Cervantes llamó a la envidia “carcoma de todas las virtudes y
raíz de infinitos males. Todos los vicios —añadía— tienen un no sé qué deleite
consigo, pero el de la envidia no trae sino disgustos, rencores y rabia”.
La envidia no es la admiración que sentimos hacia algunas
personas, ni la codicia por los bienes ajenos, ni el desear tener las dotes o
cualidades de otro. Es otra cosa.
La envidia es entristecerse por el bien ajeno. Es quizá uno
de los vicios más estériles y que más cuesta comprender y, al tiempo, también
probablemente de los más extendidos, aunque nadie presuma de ello (de otros
vicios sí que presumen muchos).
Quiere dañar
pero se daña a sí mismo
La envidia va destruyendo —como una carcoma— al envidioso. No
le deja ser feliz, no le deja disfrutar de casi nada, pensando en ese otro que
quizá disfrute más. Y el pobre envidioso sufre mientras se ahoga en el
entristecimiento más inútil y el más amargo: el provocado por la felicidad
ajena.
El envidioso procura aquietar su dolor disminuyendo en su
interior los éxitos de los demás. Cuando ve que otros son más alabados, piensa
que la gloria que se tributa a los demás se la están robando a él, e intenta
compensarlo despreciando sus cualidades, desprestigiando a quienes sabe que
triunfan y sobresalen. A veces por eso los pesimistas son propensos a la
envidia.

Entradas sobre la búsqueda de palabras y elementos

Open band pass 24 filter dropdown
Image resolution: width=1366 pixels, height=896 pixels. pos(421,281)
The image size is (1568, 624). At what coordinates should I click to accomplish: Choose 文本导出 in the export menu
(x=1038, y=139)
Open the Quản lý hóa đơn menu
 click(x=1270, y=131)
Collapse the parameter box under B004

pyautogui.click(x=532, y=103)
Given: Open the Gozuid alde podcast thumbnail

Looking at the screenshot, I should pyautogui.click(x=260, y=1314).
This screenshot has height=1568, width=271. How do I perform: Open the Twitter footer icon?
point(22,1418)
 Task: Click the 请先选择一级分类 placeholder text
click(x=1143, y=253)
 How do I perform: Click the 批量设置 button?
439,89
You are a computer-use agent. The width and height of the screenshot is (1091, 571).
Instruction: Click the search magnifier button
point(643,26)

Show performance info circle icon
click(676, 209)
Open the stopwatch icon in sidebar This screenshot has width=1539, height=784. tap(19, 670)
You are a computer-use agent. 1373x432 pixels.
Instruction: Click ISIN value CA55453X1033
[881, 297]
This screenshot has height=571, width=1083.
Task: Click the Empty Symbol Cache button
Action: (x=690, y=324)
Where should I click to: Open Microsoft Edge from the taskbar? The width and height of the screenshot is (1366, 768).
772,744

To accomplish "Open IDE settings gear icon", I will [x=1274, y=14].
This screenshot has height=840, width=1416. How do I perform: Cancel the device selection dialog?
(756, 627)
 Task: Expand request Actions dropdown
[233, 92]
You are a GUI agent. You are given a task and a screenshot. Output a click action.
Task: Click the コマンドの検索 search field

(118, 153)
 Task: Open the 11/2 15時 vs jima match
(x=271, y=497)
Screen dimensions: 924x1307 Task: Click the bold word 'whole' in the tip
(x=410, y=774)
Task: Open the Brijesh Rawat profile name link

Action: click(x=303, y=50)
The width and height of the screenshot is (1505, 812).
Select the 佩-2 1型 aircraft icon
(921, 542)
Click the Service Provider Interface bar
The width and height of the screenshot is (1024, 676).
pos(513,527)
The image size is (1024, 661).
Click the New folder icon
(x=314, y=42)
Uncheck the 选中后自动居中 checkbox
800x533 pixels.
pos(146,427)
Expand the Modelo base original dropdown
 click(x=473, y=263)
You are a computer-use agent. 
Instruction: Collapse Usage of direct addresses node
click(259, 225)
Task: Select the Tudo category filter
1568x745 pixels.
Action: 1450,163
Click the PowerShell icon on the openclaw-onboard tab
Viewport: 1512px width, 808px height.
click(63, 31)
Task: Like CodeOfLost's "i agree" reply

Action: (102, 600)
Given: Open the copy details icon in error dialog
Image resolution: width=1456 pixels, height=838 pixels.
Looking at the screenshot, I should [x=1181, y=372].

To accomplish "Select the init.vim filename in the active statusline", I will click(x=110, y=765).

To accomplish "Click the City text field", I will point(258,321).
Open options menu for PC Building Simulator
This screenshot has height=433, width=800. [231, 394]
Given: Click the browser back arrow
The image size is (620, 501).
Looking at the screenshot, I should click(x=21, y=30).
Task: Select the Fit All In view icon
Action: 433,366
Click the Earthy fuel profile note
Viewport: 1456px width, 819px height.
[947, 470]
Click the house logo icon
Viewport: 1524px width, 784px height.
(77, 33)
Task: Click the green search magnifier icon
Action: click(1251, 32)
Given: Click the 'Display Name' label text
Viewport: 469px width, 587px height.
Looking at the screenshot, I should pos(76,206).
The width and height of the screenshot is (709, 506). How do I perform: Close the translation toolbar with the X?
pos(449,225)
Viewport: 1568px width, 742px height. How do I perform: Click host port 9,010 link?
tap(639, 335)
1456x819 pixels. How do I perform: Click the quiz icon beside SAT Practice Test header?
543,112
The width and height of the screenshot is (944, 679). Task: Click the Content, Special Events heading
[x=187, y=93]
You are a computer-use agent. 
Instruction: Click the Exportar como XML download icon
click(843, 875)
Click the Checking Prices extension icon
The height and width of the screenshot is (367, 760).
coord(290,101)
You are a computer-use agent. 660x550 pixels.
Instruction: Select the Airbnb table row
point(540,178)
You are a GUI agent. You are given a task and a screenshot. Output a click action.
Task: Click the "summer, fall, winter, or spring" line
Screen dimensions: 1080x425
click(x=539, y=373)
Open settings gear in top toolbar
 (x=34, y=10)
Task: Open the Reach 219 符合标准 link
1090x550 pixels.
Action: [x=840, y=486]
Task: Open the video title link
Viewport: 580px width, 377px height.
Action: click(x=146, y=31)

**Objetivo 1:** ¿Cómo define la envidia el fragmento sobre la envidia?
**Objetivo 2:** Vuelve a escribir las líneas del listado desde su comienzo hasta la línea que contiene "(x=1038, y=139)", ambas incluidas.
El texto y el listado no guardan relación entre sí.

**Salida completa 1:** La envidia es entristecerse por el bien ajeno.

**Salida completa 2:**
Open band pass 24 filter dropdown
Image resolution: width=1366 pixels, height=896 pixels. pos(421,281)
The image size is (1568, 624). At what coordinates should I click to accomplish: Choose 文本导出 in the export menu
(x=1038, y=139)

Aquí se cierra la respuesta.